- _Fragmento proporcionado_
__________

Leo: “La Fundación Alameda no cayó del cielo. Es el resultado de la denodada lucha de costureros, militantes y un puñado de profesionales e intelectuales que, más allá de sus posturas político partidarias (desde el peronismo al marxismo y silvestres) abnegadamente pelearon contra el trabajo esclavo y el tráfico de personas en la industria de la indumentaria”. Lo dice Gustavo Vera que habla como presidente de La Alameda en una nota de 2006 del diario Noticias Urbanas que titula Una fundación para abolir el trabajo esclavo.
Leo la nota y es como si escuchara su voz, áspera, adobada con tabaco negro y mucho discurso de tribuna. Es la misma que he escuchado proponerme que deje un mensaje en todas las veces que Gustavo no contestó el celular. Cambio de táctica y tecleo “Gustavo Vera” en el buscador de Facebook. Llego hasta un Gustavo Vera II que en su perfil dice ser ‘uno más’ en la Fundación La Alameda. Le envío una solicitud de amistad junto con un mensaje pidiéndole una reunión al día siguiente, pese a que un periodista me dice que no vaya, que la historia no vale la pena.
El colega prefiere el anonimato para no perder una fuente, pero me cuenta que Vera siempre buscó la oportunidad de sobresalir en la política. Lo recuerda casi como su acosador, como el tipo que lo perseguía cuando estaba en el secundario para convencerlo de que se una al partido Bolchevique, una agrupación política de tres personas. Lo volvió a ubicar en 2001, cuando trataba de convertirse en un Lenin porteño en medio del cacerolazo y cree que terminó reciclándose al combatir el trabajo esclavo desde La Alameda.
– Ya viste cómo es esto, es un trosko: en cada uno de sus discursos necesita al zar- dice el periodista.
Esto sí podría ser Bolivia. Estoy en la calle Carriago de la ‘Pequeña Cochabamba’, en Villa Celina, en La Matanza, en el Gran Buenos Aires, pero esta calle se la arrancaron a Bolivia. No está pavimentada y en sus cunetas hay agua que ha chorreado de las aceras con el único propósito de dotar al paisaje de un aroma que me sea familiar. Huele y se ve como un mercado boliviano: hay mujeres que han puesto un cajón de manzana sobre el charco para asentar el canasto con el pan, los negocios se anuncian desde las paredes con carteles hechos de cartulina negra y papel fosforescente verde y los taxistas se aglomeran en la esquina esperando al pavo ocasional.

__________

- _Elementos guardados_
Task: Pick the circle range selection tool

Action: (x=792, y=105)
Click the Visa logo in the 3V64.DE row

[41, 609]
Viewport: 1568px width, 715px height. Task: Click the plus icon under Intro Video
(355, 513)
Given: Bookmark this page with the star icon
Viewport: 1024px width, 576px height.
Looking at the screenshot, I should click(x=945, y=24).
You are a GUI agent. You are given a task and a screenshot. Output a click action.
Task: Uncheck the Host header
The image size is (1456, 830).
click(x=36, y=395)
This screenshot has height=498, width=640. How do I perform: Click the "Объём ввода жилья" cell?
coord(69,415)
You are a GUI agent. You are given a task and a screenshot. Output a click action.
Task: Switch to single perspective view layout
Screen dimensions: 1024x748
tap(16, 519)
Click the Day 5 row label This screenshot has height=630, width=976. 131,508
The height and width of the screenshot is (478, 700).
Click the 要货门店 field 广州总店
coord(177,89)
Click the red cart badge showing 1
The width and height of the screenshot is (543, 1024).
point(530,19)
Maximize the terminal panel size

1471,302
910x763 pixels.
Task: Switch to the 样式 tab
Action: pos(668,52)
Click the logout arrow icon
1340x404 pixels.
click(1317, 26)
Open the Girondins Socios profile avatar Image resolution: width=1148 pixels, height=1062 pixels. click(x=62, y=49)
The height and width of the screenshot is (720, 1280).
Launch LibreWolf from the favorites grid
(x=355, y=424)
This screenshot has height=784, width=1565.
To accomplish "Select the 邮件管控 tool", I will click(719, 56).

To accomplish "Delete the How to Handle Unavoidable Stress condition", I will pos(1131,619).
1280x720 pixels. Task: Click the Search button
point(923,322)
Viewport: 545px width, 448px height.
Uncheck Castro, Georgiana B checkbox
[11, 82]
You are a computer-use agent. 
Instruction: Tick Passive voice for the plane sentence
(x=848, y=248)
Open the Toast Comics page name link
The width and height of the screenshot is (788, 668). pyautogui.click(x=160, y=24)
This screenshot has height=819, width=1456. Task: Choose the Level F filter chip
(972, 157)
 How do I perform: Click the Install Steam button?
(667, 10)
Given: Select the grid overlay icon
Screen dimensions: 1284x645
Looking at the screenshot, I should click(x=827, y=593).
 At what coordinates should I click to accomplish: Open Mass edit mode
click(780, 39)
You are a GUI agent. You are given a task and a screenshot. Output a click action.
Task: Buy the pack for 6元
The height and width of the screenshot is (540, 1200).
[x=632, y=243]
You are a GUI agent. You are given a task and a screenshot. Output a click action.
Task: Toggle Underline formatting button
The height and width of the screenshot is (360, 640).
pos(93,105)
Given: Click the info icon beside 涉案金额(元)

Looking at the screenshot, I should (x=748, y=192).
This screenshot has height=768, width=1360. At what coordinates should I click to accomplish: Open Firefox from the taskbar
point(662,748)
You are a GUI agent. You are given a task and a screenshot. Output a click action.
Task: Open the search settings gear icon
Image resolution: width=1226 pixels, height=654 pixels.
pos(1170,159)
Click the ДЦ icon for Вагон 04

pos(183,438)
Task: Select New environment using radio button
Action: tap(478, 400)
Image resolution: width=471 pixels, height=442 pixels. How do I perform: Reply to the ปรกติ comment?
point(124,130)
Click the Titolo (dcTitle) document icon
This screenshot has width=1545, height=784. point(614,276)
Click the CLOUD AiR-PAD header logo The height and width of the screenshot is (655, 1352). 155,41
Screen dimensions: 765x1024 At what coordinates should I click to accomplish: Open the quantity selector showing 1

__________

- _Tareas_
**a)** Resume el fragmento sobre Gustavo Vera y La Alameda en dos oraciones.
**b)** Enumera todos los nombres propios de lugares que aparecen en el último párrafo del fragmento.
**c)** Según el fragmento, ¿con qué título salió la nota de 2006 de Noticias Urbanas?
Los registros no intervienen en nada de esto.

- _Soluciones de tareas_
**a)** Quien narra lee una nota de 2006 en la que Gustavo Vera, presidente de La Alameda, dice que la fundación surgió de la lucha contra el trabajo esclavo y el tráfico de personas, y luego le pide una reunión por Facebook aunque un periodista le aconseja no ir. Ese periodista cuenta que Vera siempre buscó sobresalir en la política, y después el relato pasa a la calle Carriago de Villa Celina, que huele y se ve como un mercado boliviano.

**b)**
- calle Carriago
- la 'Pequeña Cochabamba'
- Villa Celina
- La Matanza
- el Gran Buenos Aires
- Bolivia

**c)** Una fundación para abolir el trabajo esclavo.